Hatcher v. Hatcher
Citation | 80 Va. 169 |
Parties | HATCHER v. HATCHER. |
Decision Date | 29 January 1885 |
Court | Virginia Supreme Court |
Argued at Wytheville, but decided at Richmond.
Appeal from decree of circuit court of Bedford county, entered 4th June, 1883, in the chancery cause wherein Robert H. Jeter executor of Julius H. Hatcher, deceased, and others were defendants, and James W. Hatcher and Laura, his wife, and Benjamin Noel and Florella, his wife, were complainants. The object of the suit was--first, to hold the estate of the testator, Julius H. Hatcher, deceased, bound to indemnify the plaintiffs for the loss of the slaves which had been specifically bequeathed to them, it being alleged that these slaves had never come to their possession under the will of their father, but were made free by the result of the war and that this loss, by emancipation, was a loss provided against by their father's will; and second, to have paid to them the value of the crops raised on the farm for the year 1865, which crops they claimed to be entitled to under the codicil.
The cause being heard, the circuit court decreed in favor of the plaintiffs on the first proposition, and from the decree the executor of Julius H. Hatcher obtained an appeal to this court.
Opinion states the facts.
Burks & Burks, for the appellants.
E P. Goggin, for the appellees.

RECORDED INFORMATION>
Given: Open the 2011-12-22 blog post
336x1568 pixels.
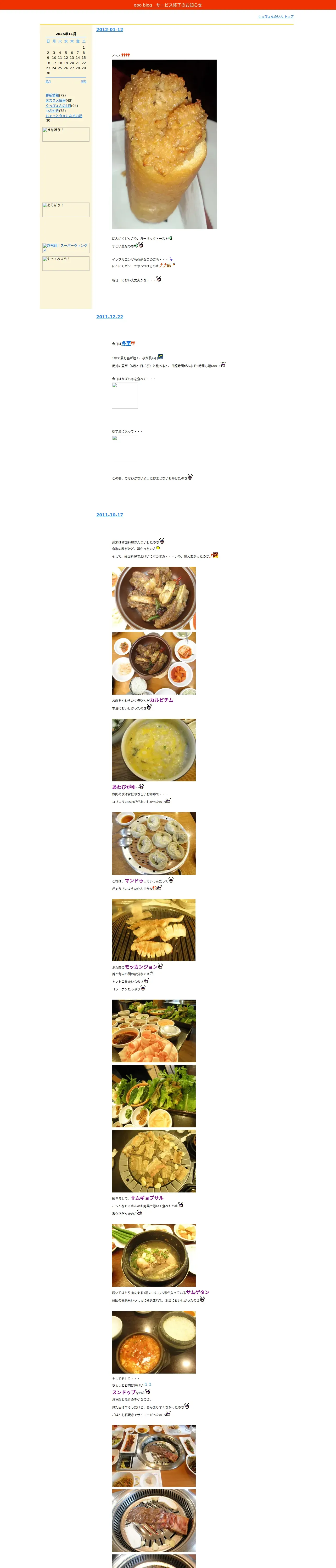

PARTS OF THE EXERCISE>
- 1) From the Hatcher v. Hatcher text, extract the part that opens with the words containing "The cause being" and closes with "states the facts.".
- 2) List every person the Hatcher v. Hatcher text names as a complainant in the chancery cause.

PROBLEM SOLUTIONS>
- 1)
The cause being heard, the circuit court decreed in favor of the plaintiffs on the first proposition, and from the decree the executor of Julius H. Hatcher obtained an appeal to this court.
Opinion states the facts.

- 2)
James W. Hatcher
Laura
Benjamin Noel
Florella